Well you know, I take the view that here we are, ten countries round the table, we are a governmental conference—if we cannot reach agreement, how in the world can another one of the same ten governments? It is ridiculous. [end p1]

Antonia Higgs, IRN

Why do you think there was such a failure to reach agreement?

Prime Minister

I do not know. You know, we are pretty practical in Britain. We have had many difficulties with the Community; we have solved those, so we were really rather anxious to go forward with making Europe a much more important, significant unit than it is at the moment, because if we did then we could have as big a market, be as big technologically, as United States and Japan and it would all be jobs for our people. That is the view which I take. That view did not prevail. I am sad, but it did not.

Antonia Higgs, IRN

Would you go as far as to say that on the question of the future of Europe this has been a waste of time?

Prime Minister

Not a waste of time, because we did three things. First, you know, there is the completion of what is called the “internal market” . We are particularly good at services, at insurance. We are particularly good at lorry things, at air, at sea, at sea travel. All of those things we have not got a common market in. There are quotas for lorries. We allow some ships into our ports to pick up our trade; they do not allow us into theirs. We believe in air travel and cheap fares. They do not. All of these things, we wanted a proper common market and in fact we have had a whole document from the Commission trying to get what is called the completion of a proper full internal common market.

Now I lay down specific priorities as to the way in which [end p2] that work should be tackled and they have accepted those. And then secondly, we also talked about technology. So many jobs are in new technology today, and we have got to be right up front, and we have got to be able to compete with the best America and the best in Japan and we made steps towards that today. So those things are good.
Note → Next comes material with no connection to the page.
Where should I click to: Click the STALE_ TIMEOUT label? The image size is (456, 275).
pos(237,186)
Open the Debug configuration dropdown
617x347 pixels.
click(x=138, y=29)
And the third thing is: Europe has got to cooperate. When you think of European history and you think of how little Europe together is doing now, you realise we have got to cooperate when it comes to political decisions, for example in the United Nations and elsewhere. And our text is one of the foremost which is being considered for a new binding agreement. So those things we have gone ahead on.

Antonia Higgs, IRN

Now, while the conference has been on, the Beirut hostage crisis has been continuing. Have you and the other leaders been able to keep up to date with the situation there?

Prime Minister

Up to date! Messages have come in. One moment a message came in about lunchtime, they have left Beirut, they are on their way to Damascus, they are going to lunch with President Assad or have tea with him and we all cheered, you know. It was such a relief. And then a message came in later: No, they are still at Beirut, not all of them have been released and they must stay together. So really, while we have been talking about these things—and last night we had a talk about how to combat terrorism and hijacking and to increase security at airports—half our minds have been on what is happening there, because there [end p3] is a real human problem right now. We know what President Reagan is feeling. We know what the families are feeling. We know the strenuous diplomatic efforts that are going on, because we are part of them, and we have just been waiting for news that they have been released. Indeed, if I might put it this way: the Road to Damascus has taken on a very new meaning for us today!

Antonia Higgs, IRN

And on the larger subject of terrorism, your talks last night, did you reach any positive decisions?

Prime Minister

Nothing different from what we had already agreed. We have got to do everything—everything—to increase airport security, security on aircraft, security for our national airlines flying to other airports. We have got to have special regard to anything, Middle Eastern Airlines, which comes through Beirut, where else it is going, what we are going to do about it, and of course, we do not fly to Beirut at the moment and I hope will not do so for some time!